PROBLEM TO WORK ON: Please set down only the lines from the one containing "Where should I" through the end of the entries below, exactly, minus any pictures.

DATA SECTION:
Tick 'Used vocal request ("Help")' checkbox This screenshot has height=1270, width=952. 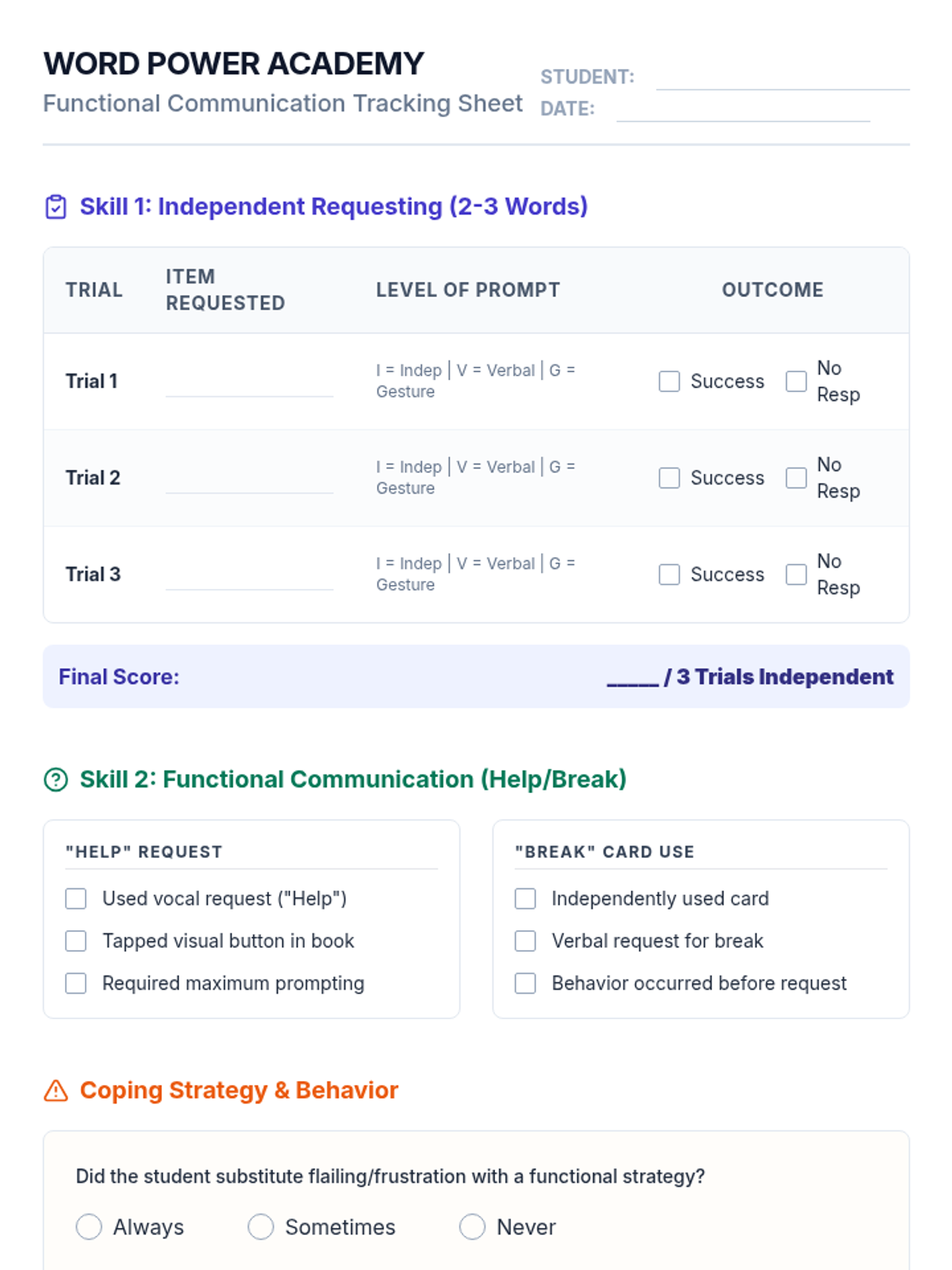tap(76, 899)
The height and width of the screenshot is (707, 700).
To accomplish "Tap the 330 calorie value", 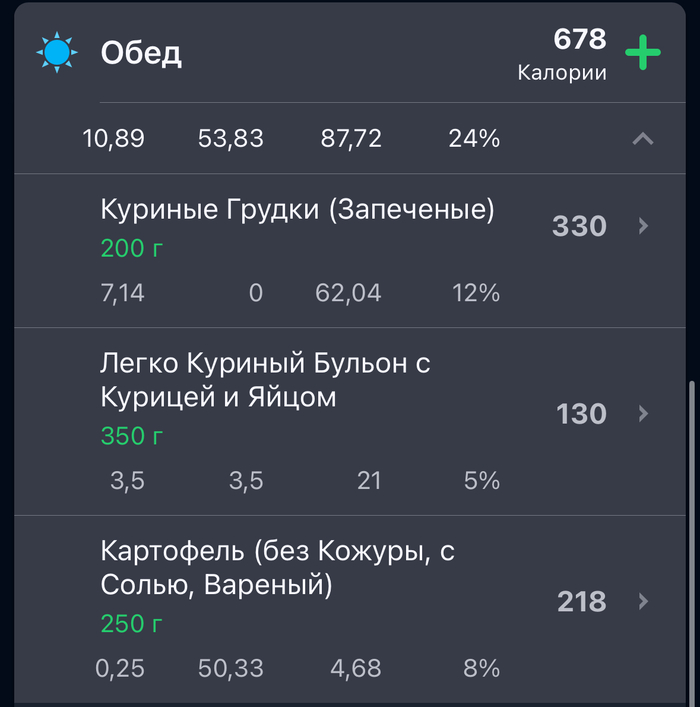I will pos(579,226).
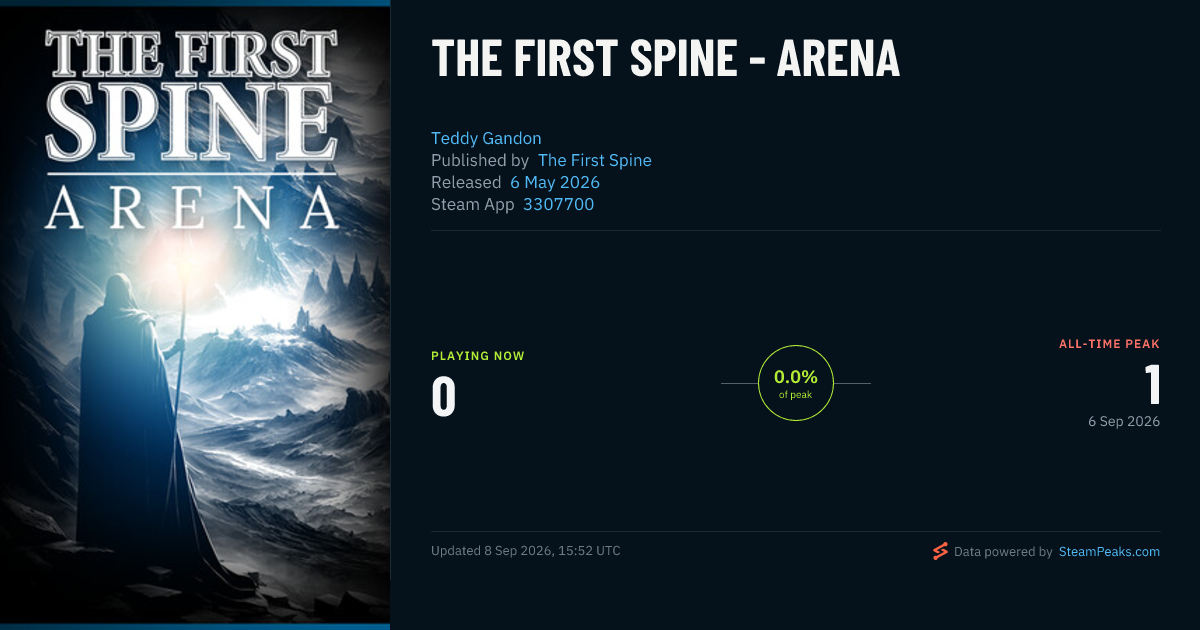Open publisher The First Spine link

[595, 160]
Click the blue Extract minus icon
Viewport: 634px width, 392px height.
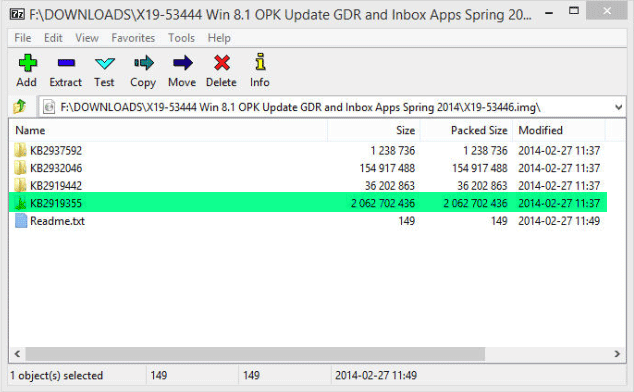66,63
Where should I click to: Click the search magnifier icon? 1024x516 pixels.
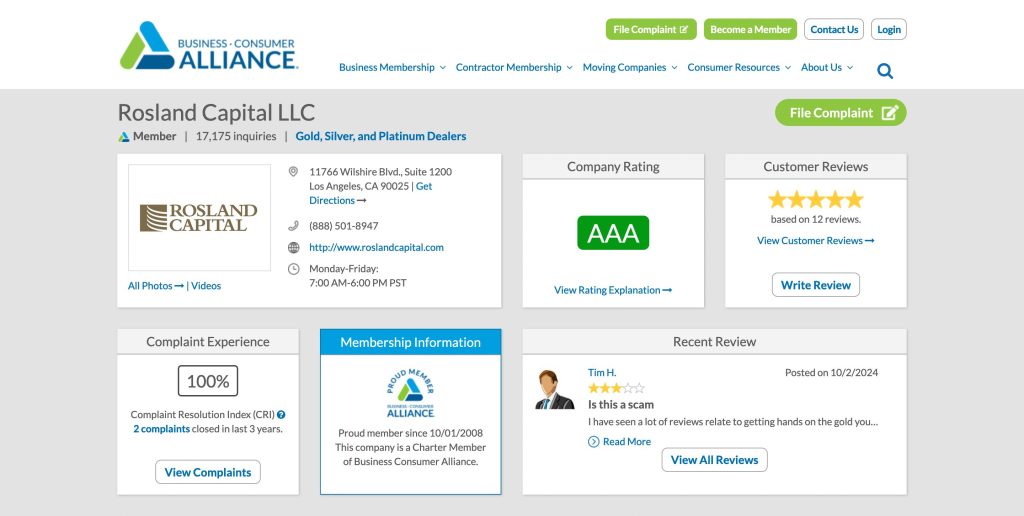coord(885,71)
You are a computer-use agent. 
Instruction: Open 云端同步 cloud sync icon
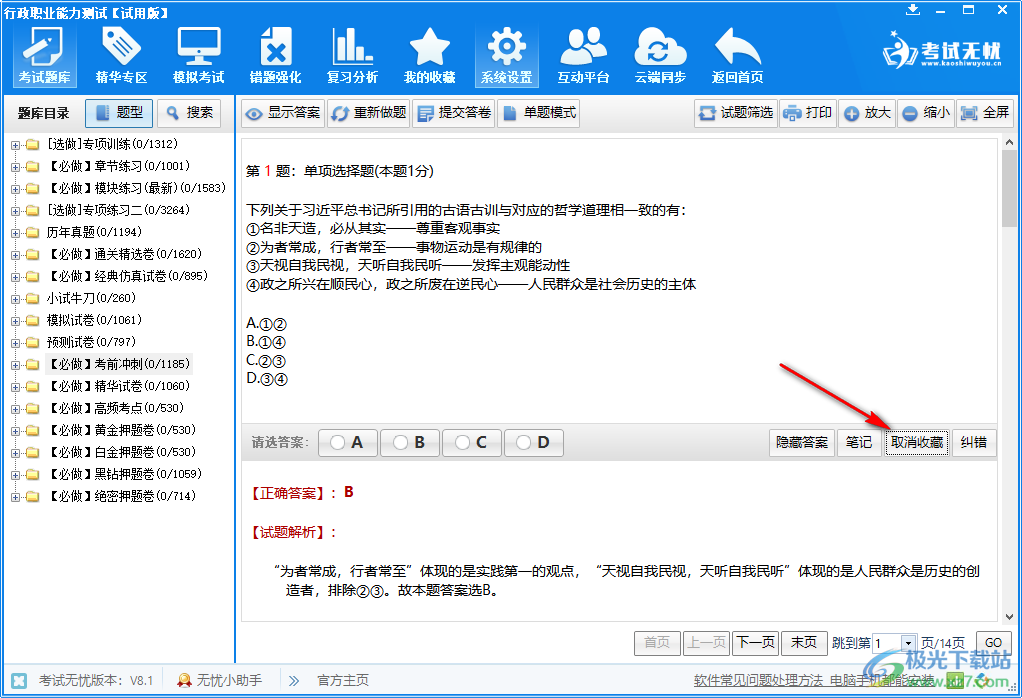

SOLUTION TO THIS EXERCISE:
Where should I click to: Click the search magnifier icon? 1024x516 pixels.
coord(885,71)
You are a computer-use agent. 
Instruction: Open 云端同步 cloud sync icon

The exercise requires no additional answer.